I'm currently planning a five wave study where I have a set of approximately 30 items with 4 specific factors and 1 general factor. The general factor will not load on all of the items.
I'm trying to decompose the variance for the general and specific factors at each point in time. To examine this, I was planning to run a five group bifactor model treating each point in time as a group and examining invariance across time along with changes in the variance decomposition. This brings up two questions:
1) It seems that if I'm interested in variance decomposition it would be a bad idea to constrain the item intercepts to be equal (at zero) so I would want to include a mean structure, correct?
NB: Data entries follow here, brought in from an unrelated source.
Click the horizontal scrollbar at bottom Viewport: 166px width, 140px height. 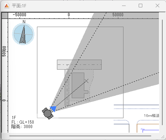pos(80,136)
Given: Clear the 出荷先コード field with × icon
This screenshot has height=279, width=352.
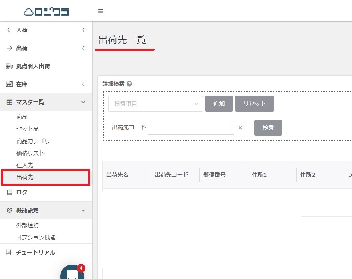Looking at the screenshot, I should tap(240, 128).
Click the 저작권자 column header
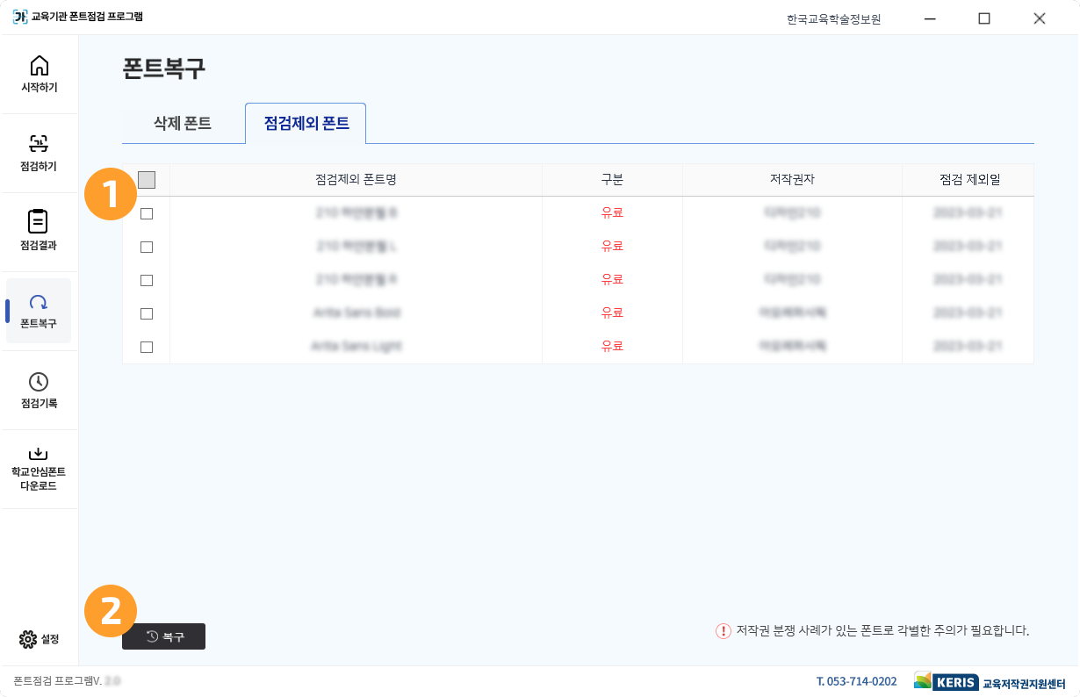 pyautogui.click(x=792, y=180)
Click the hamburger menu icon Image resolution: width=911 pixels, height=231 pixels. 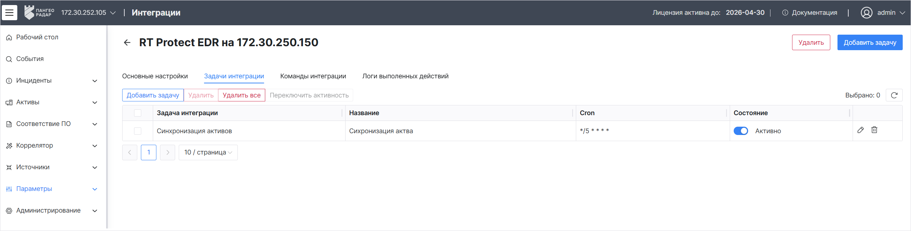tap(9, 13)
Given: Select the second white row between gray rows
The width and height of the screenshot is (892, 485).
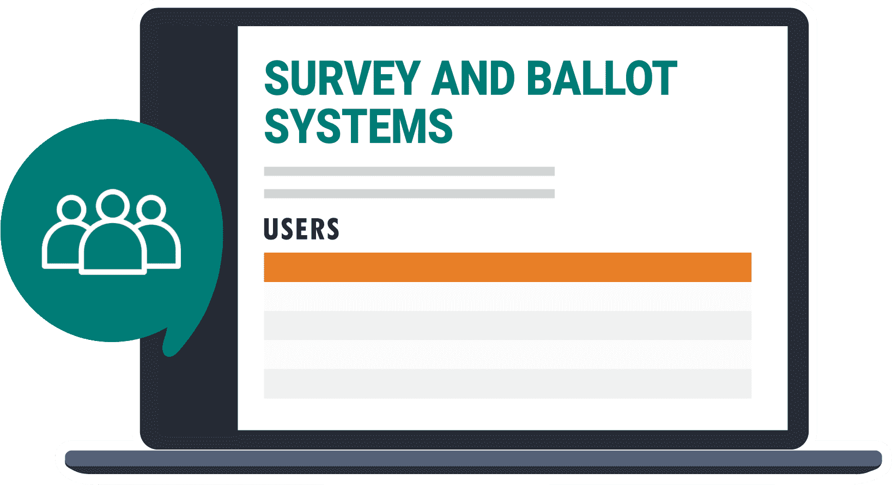Looking at the screenshot, I should click(x=507, y=355).
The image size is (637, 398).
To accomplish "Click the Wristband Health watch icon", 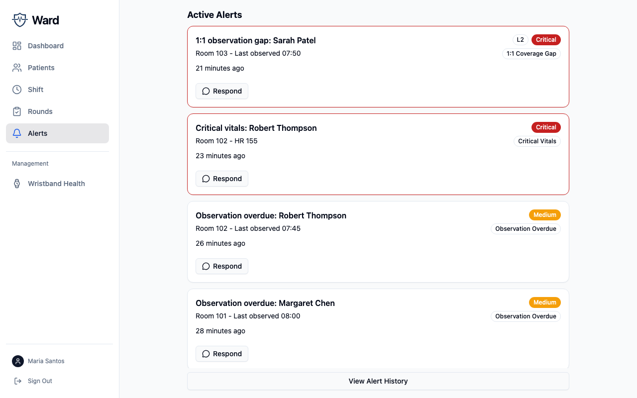I will coord(17,184).
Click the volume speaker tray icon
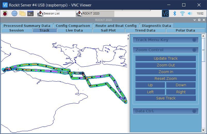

2) My reading of the IRT literature is that with categorical measured variables the computational demands of this would be quite large due to the integration required. I have continuous indicators but I can't seem to find any information on the computational demands. I believe this could be estimated with full information maximum likelihood but I have no idea how computing power would be required for a 4 specific factor, 1 general factor model with a mean structure and 5 groups (i.e., time). I guess I'm wondering if I should pursue other options if the computational demands are going to require something like 1-2 days per model.
You say you have a five-wave study and you want to treat time as group so I assume you have different subjects at the different time points because that would assume independent samples at each time point.
1) If you are interested only in variance decomposition you don't in principle need scalar invariance (intercepts also invariant).
2) 5 dimensions is heavy with categorical items and ML estimation due to numerical integration although integration = montecarlo(5000) is a possibility if you have a fast computer with several processors. WLSMV makes the computations easier.
Sorry, I forgot the repeated measures part so same sample across five waves. I was under the impression that treating time as a group was the best way to test for metric non-equivalence and changes in the variance decomposition across time. I'm hypothesizing that as time progresses, the general factor will begin explaining more variance in the items and the specific factors will lose meaningfulness.
The most natural way is to analyze this in wide format, so 5 x 30 items. But this is computationally challenging. For WLSMV it is tough due to many variables and for ML it is tough due to many factors.
A computationally easier way is to analyze it as 2-level with level-1 being time and level-2 being subject, where you can impose a growth model. This, however, assumes measurement invariance without testing that.